Counselor offers tips for dealing with sudden loss of pets
A Reading woman is grieving after losing almost everything in a house fire, including her four dogs.
Betsy Rosa wasn't home when the fire engulfed her Centre Avenue home Wednesday night.
"I lost my home," said Rosa.
She was visibly upset from learning that, while her human family was safe, she lost her four Chihuahuas, which were like her children: Gordo, Bravo, Diva and Ruby.
"My dogs died," said Rosa.
Neighbors who were also affected by the fire said they know how much the dogs meant to Rosa.
"They were puppies. They were adorable. They were four, well not puppies, but they were little dogs and everybody loved them," said Edna Barbitta.
A grief counselor said people can belittle someone's grief when it comes to a pet and say, "It's just a dog." She said that can be detrimental to someone's healing.
"Loss is a loss, and we send sympathy cards and we do things for people, but when it comes to our companions, our animals, we tend not to recognize that loss," said Linda Kennedy Hassel, a licensed clinical therapist.

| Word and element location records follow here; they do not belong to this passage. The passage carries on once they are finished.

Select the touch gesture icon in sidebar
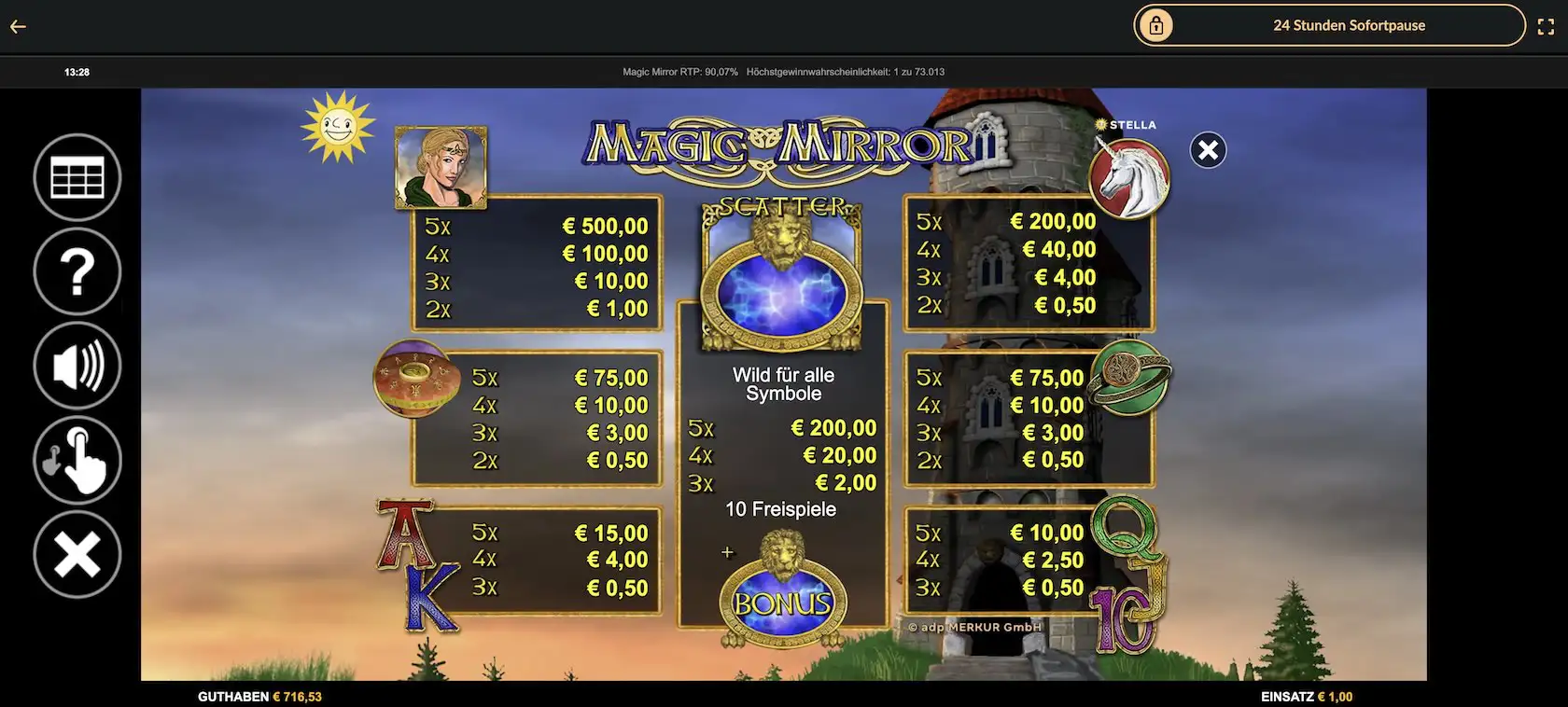pos(77,459)
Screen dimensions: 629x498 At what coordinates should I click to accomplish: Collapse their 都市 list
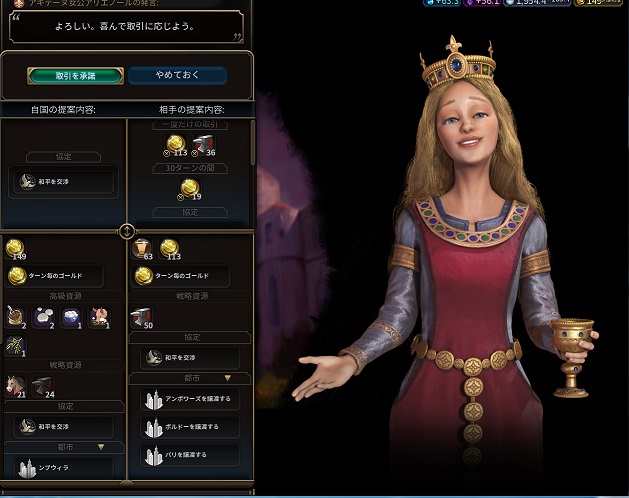coord(228,378)
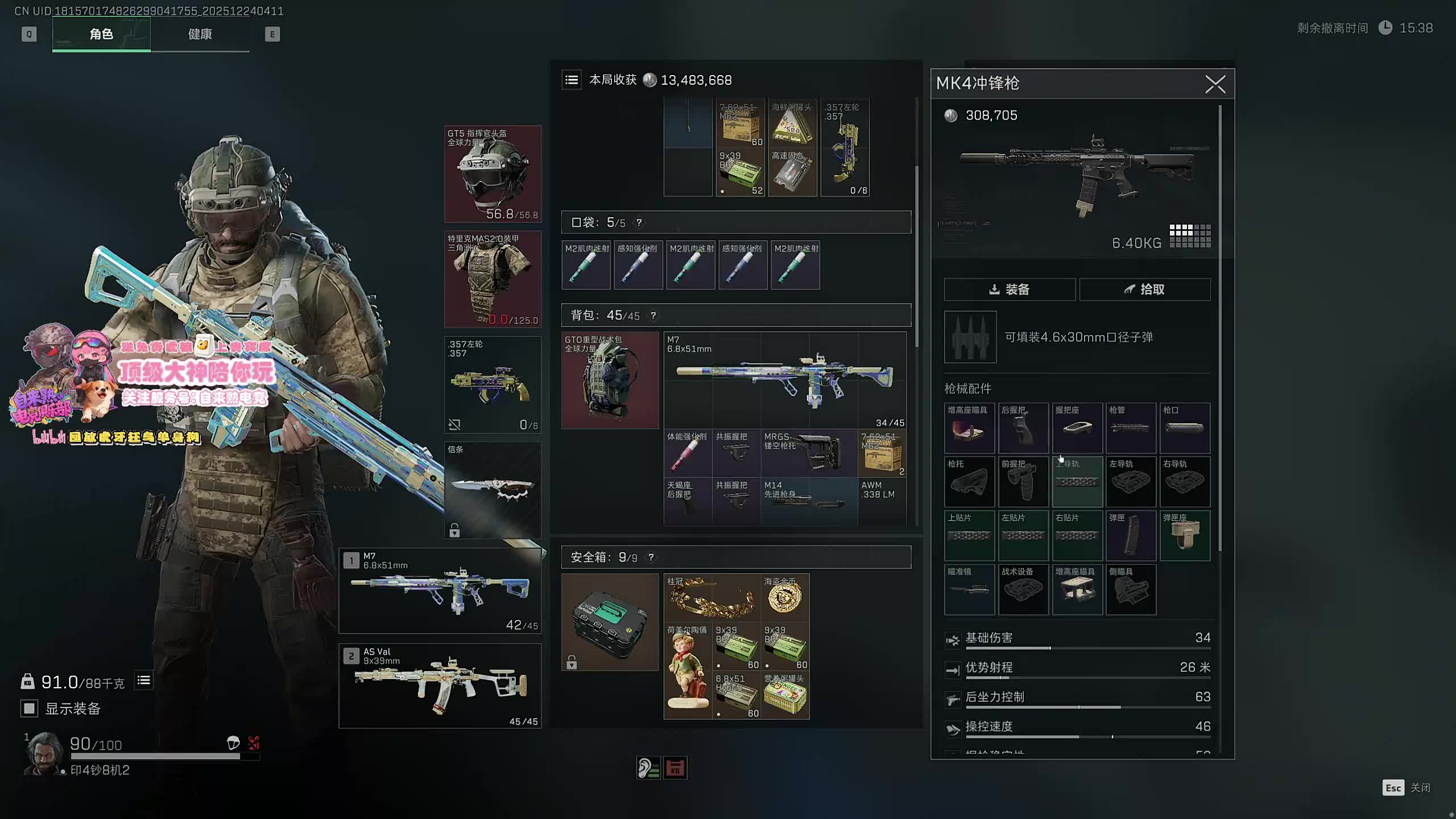Select the GT5 指挥官头盔 helmet slot
This screenshot has width=1456, height=819.
pos(493,174)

Kennedy Hassel said the best thing someone can say in a situation like this is, "I'm thinking of you."
"They deserve as much care and as much consideration as anyone else who might be hurting," said Kennedy Hassel.
Rosa is obviously hurting, and the grief counselor said it could be for a long time considering the compounded trauma she experienced.
"I don't have anything," said Rosa.
But if she has a friend who will listen, the therapist said she can begin to heal.